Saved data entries
• • •
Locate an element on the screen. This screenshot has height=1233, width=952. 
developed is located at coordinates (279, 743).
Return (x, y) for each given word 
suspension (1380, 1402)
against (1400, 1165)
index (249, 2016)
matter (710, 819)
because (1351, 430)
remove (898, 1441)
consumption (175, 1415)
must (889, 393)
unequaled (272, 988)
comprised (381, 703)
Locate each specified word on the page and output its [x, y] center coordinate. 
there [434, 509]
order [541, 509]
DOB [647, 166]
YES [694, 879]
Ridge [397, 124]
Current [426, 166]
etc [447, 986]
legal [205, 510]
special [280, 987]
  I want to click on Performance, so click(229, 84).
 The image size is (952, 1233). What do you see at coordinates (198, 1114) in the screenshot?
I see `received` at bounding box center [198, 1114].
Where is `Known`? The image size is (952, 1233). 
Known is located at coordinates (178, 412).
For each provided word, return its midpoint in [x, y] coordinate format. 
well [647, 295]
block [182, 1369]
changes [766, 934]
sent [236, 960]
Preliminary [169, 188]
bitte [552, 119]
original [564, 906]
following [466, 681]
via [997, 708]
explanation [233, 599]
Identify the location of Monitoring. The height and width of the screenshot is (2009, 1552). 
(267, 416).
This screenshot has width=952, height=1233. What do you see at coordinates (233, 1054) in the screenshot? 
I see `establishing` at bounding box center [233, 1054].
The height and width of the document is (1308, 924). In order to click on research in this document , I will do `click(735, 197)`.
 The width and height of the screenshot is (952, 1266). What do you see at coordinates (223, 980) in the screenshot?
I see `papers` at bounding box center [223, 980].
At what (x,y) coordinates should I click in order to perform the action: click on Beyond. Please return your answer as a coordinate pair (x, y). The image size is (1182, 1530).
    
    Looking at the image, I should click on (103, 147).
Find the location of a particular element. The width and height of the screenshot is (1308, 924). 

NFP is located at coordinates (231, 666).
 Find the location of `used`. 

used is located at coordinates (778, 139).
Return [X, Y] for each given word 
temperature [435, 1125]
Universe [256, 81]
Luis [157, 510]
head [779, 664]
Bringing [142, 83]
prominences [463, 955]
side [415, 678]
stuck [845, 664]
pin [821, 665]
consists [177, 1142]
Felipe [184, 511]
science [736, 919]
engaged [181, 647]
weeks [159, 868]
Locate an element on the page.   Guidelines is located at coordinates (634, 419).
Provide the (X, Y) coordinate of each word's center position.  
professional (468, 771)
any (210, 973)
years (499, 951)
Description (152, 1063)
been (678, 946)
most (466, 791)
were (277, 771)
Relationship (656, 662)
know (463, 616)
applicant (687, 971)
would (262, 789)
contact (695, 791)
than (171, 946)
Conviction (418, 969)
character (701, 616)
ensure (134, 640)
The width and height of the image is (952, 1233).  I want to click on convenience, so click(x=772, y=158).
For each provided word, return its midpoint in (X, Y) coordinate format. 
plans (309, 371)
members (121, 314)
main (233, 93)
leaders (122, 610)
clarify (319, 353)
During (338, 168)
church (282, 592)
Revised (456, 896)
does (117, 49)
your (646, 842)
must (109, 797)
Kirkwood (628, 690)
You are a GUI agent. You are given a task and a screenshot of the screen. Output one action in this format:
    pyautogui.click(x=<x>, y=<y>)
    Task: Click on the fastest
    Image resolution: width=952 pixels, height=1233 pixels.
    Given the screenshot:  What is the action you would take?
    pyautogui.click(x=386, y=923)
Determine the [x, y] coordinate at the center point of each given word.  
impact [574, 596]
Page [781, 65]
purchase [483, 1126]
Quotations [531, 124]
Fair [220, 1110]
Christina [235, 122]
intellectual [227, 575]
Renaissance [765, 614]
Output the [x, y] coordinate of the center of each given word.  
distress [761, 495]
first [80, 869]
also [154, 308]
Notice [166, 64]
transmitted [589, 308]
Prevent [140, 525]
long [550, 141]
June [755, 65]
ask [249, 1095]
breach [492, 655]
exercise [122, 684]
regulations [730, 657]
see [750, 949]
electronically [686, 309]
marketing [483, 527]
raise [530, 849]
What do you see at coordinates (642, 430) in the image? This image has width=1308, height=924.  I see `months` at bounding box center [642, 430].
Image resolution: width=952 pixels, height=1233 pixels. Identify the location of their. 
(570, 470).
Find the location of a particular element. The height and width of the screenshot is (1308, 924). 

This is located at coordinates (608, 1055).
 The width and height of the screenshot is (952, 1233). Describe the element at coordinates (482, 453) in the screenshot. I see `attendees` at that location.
• • •
STATED EXERCISE: Locate each line of the data above that contains the string "should", treating uppercase and lowercase as distinct, and copy every such line in full.

ANSWER TO THIS TASK:
At what (x,y) coordinates should I click in order to perform the action: click on Beyond. Please return your answer as a coordinate pair (x, y). The image size is (1182, 1530).
    Looking at the image, I should click on (103, 147).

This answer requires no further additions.